◆ DATA FOR THE TASK

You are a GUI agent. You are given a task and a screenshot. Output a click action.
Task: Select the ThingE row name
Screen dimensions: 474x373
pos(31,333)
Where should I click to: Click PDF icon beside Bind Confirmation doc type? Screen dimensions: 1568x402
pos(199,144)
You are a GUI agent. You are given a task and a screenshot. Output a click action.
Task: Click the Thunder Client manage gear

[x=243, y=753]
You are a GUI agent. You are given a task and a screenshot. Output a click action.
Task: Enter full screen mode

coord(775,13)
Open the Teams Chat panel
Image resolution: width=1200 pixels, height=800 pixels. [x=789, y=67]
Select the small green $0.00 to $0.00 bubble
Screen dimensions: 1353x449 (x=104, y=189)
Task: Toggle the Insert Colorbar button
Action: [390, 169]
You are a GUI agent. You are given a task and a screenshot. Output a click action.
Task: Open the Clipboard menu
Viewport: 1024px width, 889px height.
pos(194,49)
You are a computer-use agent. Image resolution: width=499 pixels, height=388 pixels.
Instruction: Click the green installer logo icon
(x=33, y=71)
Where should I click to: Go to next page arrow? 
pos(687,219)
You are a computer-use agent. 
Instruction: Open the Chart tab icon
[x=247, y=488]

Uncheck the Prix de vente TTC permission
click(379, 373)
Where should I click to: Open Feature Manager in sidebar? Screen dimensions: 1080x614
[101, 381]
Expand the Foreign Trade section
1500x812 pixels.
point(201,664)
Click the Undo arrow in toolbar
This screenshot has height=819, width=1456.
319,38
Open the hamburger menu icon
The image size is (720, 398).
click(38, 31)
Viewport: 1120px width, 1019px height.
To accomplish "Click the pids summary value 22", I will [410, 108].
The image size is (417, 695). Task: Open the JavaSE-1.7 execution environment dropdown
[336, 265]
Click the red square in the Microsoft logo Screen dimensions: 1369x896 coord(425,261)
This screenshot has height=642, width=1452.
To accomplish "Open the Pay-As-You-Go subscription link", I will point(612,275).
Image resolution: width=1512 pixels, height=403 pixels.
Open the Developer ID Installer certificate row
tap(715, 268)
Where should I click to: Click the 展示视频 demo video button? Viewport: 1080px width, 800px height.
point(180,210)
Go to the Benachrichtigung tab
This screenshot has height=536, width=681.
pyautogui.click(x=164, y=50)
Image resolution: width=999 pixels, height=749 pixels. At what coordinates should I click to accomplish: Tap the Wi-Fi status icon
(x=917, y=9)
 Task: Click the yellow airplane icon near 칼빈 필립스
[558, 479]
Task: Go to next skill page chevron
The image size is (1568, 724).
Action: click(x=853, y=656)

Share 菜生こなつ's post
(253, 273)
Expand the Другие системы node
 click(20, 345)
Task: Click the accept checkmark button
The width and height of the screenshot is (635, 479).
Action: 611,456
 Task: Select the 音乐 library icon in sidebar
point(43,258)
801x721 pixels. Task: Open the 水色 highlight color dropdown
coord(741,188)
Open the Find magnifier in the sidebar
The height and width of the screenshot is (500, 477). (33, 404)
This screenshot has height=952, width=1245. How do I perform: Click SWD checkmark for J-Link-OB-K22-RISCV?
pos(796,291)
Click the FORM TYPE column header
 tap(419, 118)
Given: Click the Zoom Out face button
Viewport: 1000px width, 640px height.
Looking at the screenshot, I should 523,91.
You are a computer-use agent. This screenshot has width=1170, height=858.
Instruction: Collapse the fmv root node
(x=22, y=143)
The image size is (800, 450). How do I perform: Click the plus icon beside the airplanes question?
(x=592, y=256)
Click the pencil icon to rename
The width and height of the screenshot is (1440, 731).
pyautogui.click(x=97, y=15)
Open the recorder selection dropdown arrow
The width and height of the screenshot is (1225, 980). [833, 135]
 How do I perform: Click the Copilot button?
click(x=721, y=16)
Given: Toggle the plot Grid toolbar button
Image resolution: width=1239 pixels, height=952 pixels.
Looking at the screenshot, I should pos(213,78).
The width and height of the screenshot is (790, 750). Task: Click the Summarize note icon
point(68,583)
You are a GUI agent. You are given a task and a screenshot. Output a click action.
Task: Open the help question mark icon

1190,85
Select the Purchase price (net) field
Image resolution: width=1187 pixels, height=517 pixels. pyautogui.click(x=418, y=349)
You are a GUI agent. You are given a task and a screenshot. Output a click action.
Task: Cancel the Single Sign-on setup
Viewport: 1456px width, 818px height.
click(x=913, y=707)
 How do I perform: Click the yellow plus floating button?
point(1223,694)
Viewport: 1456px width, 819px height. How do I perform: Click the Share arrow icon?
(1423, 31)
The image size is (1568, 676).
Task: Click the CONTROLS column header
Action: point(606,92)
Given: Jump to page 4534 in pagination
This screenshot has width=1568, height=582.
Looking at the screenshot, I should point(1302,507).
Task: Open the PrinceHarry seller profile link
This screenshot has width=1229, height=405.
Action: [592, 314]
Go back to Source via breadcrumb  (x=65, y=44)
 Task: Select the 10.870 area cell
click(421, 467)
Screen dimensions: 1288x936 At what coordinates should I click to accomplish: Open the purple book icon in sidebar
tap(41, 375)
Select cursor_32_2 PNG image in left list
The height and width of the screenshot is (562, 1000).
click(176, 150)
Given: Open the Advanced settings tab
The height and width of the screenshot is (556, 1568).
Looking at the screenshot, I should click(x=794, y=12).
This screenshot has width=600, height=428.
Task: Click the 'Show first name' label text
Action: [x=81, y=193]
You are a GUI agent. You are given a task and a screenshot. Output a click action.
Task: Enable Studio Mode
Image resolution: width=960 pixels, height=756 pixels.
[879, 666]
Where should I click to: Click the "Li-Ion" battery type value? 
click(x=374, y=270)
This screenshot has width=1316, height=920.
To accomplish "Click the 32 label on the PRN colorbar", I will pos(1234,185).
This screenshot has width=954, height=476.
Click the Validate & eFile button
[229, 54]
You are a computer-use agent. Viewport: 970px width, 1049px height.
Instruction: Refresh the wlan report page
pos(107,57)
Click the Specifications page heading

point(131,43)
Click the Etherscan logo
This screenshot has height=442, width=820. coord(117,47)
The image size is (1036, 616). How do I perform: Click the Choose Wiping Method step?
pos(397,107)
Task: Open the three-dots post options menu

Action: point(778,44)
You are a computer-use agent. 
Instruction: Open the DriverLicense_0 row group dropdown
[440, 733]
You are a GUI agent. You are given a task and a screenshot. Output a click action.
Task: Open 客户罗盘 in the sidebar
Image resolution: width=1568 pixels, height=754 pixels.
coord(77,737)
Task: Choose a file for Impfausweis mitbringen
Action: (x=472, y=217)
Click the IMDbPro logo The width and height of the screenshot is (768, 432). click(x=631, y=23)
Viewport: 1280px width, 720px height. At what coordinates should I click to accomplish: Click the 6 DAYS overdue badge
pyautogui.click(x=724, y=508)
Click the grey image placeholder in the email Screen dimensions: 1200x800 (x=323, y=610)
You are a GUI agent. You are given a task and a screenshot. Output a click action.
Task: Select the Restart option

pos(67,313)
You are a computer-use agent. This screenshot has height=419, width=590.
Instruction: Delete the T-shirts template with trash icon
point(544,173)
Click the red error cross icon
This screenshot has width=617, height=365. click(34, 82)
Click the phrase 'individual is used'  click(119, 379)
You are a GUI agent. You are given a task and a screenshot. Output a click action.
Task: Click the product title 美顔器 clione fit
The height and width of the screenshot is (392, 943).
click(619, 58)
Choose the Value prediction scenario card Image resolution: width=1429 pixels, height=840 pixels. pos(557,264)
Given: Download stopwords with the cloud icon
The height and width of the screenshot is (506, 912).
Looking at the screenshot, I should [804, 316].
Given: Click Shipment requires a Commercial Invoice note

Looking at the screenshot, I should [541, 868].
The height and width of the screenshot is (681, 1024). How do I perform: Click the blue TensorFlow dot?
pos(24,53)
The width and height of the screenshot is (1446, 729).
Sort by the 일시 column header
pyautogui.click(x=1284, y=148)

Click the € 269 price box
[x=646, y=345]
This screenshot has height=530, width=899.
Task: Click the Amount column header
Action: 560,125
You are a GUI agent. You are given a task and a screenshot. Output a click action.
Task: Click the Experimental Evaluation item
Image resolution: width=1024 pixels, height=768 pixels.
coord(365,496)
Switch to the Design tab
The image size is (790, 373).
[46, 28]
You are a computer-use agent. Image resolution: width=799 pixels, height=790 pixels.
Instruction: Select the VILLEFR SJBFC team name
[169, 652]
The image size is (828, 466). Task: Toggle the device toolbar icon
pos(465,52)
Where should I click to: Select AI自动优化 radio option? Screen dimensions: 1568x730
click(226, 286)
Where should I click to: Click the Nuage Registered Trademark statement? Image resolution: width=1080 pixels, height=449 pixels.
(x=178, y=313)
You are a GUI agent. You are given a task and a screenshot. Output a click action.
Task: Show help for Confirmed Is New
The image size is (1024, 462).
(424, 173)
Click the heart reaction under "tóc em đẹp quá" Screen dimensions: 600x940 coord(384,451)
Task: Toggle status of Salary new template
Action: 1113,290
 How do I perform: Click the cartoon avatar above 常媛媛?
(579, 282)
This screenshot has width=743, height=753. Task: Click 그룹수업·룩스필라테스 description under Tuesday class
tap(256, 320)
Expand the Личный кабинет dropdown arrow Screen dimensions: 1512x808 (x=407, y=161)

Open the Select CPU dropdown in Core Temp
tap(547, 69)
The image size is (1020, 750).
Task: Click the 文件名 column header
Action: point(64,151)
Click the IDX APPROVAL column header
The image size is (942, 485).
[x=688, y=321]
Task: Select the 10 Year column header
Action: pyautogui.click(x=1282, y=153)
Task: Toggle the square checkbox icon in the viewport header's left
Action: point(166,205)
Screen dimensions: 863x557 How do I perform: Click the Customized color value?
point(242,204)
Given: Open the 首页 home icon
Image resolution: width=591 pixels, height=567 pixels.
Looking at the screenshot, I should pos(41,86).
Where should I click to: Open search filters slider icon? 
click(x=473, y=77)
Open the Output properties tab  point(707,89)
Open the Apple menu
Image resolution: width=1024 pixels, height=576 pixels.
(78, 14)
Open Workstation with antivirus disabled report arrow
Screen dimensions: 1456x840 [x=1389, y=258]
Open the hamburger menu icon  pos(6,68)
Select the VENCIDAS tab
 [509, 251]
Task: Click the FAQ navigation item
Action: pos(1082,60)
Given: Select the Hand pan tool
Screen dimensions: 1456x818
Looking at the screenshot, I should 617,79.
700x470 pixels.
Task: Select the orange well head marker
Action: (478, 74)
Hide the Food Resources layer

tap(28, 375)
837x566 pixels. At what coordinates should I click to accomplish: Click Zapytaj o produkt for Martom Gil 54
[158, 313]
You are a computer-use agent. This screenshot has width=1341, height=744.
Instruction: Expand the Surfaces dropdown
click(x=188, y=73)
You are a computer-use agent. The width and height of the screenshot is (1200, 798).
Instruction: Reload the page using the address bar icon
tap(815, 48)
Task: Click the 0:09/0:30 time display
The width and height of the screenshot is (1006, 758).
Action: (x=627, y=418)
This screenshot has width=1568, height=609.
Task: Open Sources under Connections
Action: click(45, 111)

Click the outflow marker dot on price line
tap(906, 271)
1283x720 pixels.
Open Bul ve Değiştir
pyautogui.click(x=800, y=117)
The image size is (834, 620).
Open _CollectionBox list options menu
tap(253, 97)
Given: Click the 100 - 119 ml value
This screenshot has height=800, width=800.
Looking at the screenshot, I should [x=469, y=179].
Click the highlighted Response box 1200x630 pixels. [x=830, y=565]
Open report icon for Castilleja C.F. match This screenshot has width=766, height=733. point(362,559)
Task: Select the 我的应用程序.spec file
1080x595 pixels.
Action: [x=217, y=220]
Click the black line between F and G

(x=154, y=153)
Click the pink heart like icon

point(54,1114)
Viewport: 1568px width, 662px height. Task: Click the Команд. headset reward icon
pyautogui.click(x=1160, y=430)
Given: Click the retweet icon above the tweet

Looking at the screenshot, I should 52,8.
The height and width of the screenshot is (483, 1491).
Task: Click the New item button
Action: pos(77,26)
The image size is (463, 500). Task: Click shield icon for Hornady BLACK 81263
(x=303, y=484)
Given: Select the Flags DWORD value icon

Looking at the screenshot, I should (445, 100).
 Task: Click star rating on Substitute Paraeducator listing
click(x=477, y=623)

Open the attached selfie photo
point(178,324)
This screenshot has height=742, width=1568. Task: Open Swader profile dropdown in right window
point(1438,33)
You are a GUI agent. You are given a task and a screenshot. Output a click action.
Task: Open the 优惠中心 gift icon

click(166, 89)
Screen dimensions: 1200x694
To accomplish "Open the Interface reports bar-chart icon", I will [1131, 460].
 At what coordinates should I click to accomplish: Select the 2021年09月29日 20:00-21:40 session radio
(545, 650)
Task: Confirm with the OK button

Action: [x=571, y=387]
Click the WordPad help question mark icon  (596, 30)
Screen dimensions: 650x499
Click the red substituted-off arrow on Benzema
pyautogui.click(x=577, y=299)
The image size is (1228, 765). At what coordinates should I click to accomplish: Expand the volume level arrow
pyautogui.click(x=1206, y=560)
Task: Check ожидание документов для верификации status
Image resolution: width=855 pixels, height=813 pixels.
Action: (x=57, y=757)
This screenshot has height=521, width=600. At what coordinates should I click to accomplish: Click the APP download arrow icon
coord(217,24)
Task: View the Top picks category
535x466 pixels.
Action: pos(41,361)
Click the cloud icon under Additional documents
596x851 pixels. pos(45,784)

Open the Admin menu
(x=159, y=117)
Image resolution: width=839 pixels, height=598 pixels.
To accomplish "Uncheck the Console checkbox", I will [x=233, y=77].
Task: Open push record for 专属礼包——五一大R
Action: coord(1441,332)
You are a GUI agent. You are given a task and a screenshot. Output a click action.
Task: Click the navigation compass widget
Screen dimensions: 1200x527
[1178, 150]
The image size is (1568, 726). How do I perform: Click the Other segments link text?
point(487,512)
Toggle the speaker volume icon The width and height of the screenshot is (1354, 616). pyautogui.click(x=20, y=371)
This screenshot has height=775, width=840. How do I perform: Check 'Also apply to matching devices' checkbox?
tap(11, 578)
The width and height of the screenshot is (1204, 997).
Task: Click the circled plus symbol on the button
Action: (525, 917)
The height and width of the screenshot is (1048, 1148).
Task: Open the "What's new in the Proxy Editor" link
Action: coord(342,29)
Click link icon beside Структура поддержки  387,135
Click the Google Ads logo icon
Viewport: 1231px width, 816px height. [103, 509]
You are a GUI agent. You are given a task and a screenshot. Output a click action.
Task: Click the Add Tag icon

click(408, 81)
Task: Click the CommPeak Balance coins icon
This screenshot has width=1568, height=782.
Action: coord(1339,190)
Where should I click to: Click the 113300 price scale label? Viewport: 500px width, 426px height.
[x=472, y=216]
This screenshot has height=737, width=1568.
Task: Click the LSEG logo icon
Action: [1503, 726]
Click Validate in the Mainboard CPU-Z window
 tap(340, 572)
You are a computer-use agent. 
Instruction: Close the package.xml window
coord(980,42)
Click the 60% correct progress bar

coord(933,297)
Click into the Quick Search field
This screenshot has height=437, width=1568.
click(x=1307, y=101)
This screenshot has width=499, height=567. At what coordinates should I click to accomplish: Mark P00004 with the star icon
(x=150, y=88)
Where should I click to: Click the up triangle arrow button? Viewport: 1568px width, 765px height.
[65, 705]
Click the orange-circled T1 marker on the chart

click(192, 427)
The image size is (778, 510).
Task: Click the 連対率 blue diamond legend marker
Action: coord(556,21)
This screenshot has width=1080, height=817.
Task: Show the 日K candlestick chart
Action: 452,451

◆ PROMPT
Go through the listing above and find each line that contains "computer", then copy it.

◆ TASK ANSWER
You are a computer-use agent. Image resolution: width=499 pixels, height=388 pixels.
You are a computer-use agent. 
You are a computer-use agent. This screenshot has width=1170, height=858.
You are a computer-use agent. Viewport: 970px width, 1049px height.
You are a computer-use agent. 
You are a computer-use agent. This screenshot has height=419, width=590.
You are a computer-use agent. Image resolution: width=799 pixels, height=790 pixels.
You are a computer-use agent. This screenshot has width=1341, height=744.
You are a computer-use agent. The width and height of the screenshot is (1200, 798).
You are a computer-use agent. 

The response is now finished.